§ **Task prompt**: Set out each line of the material below as a row of a Markdown table, skipping blank lines. Use two columns: Row for the running number and Text for the line itself.

§ **Records for the exercise**:
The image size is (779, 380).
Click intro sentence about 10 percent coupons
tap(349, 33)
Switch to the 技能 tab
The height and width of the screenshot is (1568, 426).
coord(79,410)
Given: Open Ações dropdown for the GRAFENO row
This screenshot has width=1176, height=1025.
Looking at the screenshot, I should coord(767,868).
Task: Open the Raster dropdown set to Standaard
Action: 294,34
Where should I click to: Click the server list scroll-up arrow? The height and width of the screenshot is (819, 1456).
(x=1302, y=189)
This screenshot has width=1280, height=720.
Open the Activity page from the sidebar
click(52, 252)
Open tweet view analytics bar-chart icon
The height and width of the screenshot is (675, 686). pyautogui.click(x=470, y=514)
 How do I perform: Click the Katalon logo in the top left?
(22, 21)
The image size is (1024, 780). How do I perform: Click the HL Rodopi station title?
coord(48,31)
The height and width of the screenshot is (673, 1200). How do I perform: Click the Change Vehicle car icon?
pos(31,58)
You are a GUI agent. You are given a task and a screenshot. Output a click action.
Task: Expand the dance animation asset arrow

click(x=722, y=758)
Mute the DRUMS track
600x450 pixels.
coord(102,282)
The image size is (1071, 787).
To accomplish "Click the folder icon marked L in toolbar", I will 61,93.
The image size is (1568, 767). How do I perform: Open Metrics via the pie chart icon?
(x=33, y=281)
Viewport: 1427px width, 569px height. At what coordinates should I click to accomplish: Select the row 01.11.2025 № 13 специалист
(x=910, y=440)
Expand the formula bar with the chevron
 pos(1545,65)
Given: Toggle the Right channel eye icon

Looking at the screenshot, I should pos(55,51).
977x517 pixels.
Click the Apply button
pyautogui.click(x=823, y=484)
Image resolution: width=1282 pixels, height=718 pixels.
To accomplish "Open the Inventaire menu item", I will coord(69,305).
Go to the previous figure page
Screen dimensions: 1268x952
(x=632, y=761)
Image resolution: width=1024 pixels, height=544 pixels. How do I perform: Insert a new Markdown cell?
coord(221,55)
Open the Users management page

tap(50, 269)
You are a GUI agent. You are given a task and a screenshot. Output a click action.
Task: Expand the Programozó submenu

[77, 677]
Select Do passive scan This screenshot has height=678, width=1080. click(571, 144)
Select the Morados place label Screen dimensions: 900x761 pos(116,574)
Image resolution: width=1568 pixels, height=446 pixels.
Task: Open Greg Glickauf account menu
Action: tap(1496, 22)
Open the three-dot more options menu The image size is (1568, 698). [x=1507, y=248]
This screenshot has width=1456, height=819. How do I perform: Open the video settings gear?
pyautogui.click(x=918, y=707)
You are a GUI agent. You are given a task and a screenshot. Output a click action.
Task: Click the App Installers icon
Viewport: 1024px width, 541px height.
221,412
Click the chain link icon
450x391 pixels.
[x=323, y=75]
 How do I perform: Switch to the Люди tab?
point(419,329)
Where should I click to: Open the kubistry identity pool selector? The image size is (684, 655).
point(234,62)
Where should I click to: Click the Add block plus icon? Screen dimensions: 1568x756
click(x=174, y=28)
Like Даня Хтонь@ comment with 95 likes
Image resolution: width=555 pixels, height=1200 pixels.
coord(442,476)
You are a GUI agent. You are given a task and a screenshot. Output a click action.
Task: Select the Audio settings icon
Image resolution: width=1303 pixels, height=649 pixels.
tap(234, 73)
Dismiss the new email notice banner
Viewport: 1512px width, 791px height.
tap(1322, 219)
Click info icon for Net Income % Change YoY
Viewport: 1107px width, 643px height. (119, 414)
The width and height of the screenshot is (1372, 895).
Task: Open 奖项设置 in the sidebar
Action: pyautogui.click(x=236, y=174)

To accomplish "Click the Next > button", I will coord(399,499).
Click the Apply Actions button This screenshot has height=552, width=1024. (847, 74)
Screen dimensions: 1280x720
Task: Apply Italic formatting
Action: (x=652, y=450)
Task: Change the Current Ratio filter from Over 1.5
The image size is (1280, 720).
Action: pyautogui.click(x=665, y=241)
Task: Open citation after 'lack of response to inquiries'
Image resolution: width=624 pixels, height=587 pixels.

§ **Solved problem**:
| Row | Text |
|---|---|
| 1 | The image size is (779, 380). |
| 2 | Click intro sentence about 10 percent coupons |
| 3 | tap(349, 33) |
| 4 | Switch to the 技能 tab |
| 5 | The height and width of the screenshot is (1568, 426). |
| 6 | coord(79,410) |
| 7 | Given: Open Ações dropdown for the GRAFENO row |
| 8 | This screenshot has width=1176, height=1025. |
| 9 | Looking at the screenshot, I should coord(767,868). |
| 10 | Task: Open the Raster dropdown set to Standaard |
| 11 | Action: 294,34 |
| 12 | Where should I click to: Click the server list scroll-up arrow? The height and width of the screenshot is (819, 1456). |
| 13 | (x=1302, y=189) |
| 14 | This screenshot has width=1280, height=720. |
| 15 | Open the Activity page from the sidebar |
| 16 | click(52, 252) |
| 17 | Open tweet view analytics bar-chart icon |
| 18 | The height and width of the screenshot is (675, 686). pyautogui.click(x=470, y=514) |
| 19 |  How do I perform: Click the Katalon logo in the top left? |
| 20 | (22, 21) |
| 21 | The image size is (1024, 780). How do I perform: Click the HL Rodopi station title? |
| 22 | coord(48,31) |
| 23 | The height and width of the screenshot is (673, 1200). How do I perform: Click the Change Vehicle car icon? |
| 24 | pos(31,58) |
| 25 | You are a GUI agent. You are given a task and a screenshot. Output a click action. |
| 26 | Task: Expand the dance animation asset arrow |
| 27 | click(x=722, y=758) |
| 28 | Mute the DRUMS track |
| 29 | 600x450 pixels. |
| 30 | coord(102,282) |
| 31 | The image size is (1071, 787). |
| 32 | To accomplish "Click the folder icon marked L in toolbar", I will 61,93. |
| 33 | The image size is (1568, 767). How do I perform: Open Metrics via the pie chart icon? |
| 34 | (x=33, y=281) |
| 35 | Viewport: 1427px width, 569px height. At what coordinates should I click to accomplish: Select the row 01.11.2025 № 13 специалист |
| 36 | (x=910, y=440) |
| 37 | Expand the formula bar with the chevron |
| 38 |  pos(1545,65) |
| 39 | Given: Toggle the Right channel eye icon |
| 40 | Looking at the screenshot, I should pos(55,51). |
| 41 | 977x517 pixels. |
| 42 | Click the Apply button |
| 43 | pyautogui.click(x=823, y=484) |
| 44 | Image resolution: width=1282 pixels, height=718 pixels. |
| 45 | To accomplish "Open the Inventaire menu item", I will coord(69,305). |
| 46 | Go to the previous figure page |
| 47 | Screen dimensions: 1268x952 |
| 48 | (x=632, y=761) |
| 49 | Image resolution: width=1024 pixels, height=544 pixels. How do I perform: Insert a new Markdown cell? |
| 50 | coord(221,55) |
| 51 | Open the Users management page |
| 52 | tap(50, 269) |
| 53 | You are a GUI agent. You are given a task and a screenshot. Output a click action. |
| 54 | Task: Expand the Programozó submenu |
| 55 | [77, 677] |
| 56 | Select Do passive scan This screenshot has height=678, width=1080. click(571, 144) |
| 57 | Select the Morados place label Screen dimensions: 900x761 pos(116,574) |
| 58 | Image resolution: width=1568 pixels, height=446 pixels. |
| 59 | Task: Open Greg Glickauf account menu |
| 60 | Action: tap(1496, 22) |
| 61 | Open the three-dot more options menu The image size is (1568, 698). [x=1507, y=248] |
| 62 | This screenshot has width=1456, height=819. How do I perform: Open the video settings gear? |
| 63 | pyautogui.click(x=918, y=707) |
| 64 | You are a GUI agent. You are given a task and a screenshot. Output a click action. |
| 65 | Task: Click the App Installers icon |
| 66 | Viewport: 1024px width, 541px height. |
| 67 | 221,412 |
| 68 | Click the chain link icon |
| 69 | 450x391 pixels. |
| 70 | [x=323, y=75] |
| 71 |  How do I perform: Switch to the Люди tab? |
| 72 | point(419,329) |
| 73 | Where should I click to: Open the kubistry identity pool selector? The image size is (684, 655). |
| 74 | point(234,62) |
| 75 | Where should I click to: Click the Add block plus icon? Screen dimensions: 1568x756 |
| 76 | click(x=174, y=28) |
| 77 | Like Даня Хтонь@ comment with 95 likes |
| 78 | Image resolution: width=555 pixels, height=1200 pixels. |
| 79 | coord(442,476) |
| 80 | You are a GUI agent. You are given a task and a screenshot. Output a click action. |
| 81 | Task: Select the Audio settings icon |
| 82 | Image resolution: width=1303 pixels, height=649 pixels. |
| 83 | tap(234, 73) |
| 84 | Dismiss the new email notice banner |
| 85 | Viewport: 1512px width, 791px height. |
| 86 | tap(1322, 219) |
| 87 | Click info icon for Net Income % Change YoY |
| 88 | Viewport: 1107px width, 643px height. (119, 414) |
| 89 | The width and height of the screenshot is (1372, 895). |
| 90 | Task: Open 奖项设置 in the sidebar |
| 91 | Action: pyautogui.click(x=236, y=174) |
| 92 | To accomplish "Click the Next > button", I will coord(399,499). |
| 93 | Click the Apply Actions button This screenshot has height=552, width=1024. (847, 74) |
| 94 | Screen dimensions: 1280x720 |
| 95 | Task: Apply Italic formatting |
| 96 | Action: (x=652, y=450) |
| 97 | Task: Change the Current Ratio filter from Over 1.5 |
| 98 | The image size is (1280, 720). |
| 99 | Action: pyautogui.click(x=665, y=241) |
| 100 | Task: Open citation after 'lack of response to inquiries' |
| 101 | Image resolution: width=624 pixels, height=587 pixels. |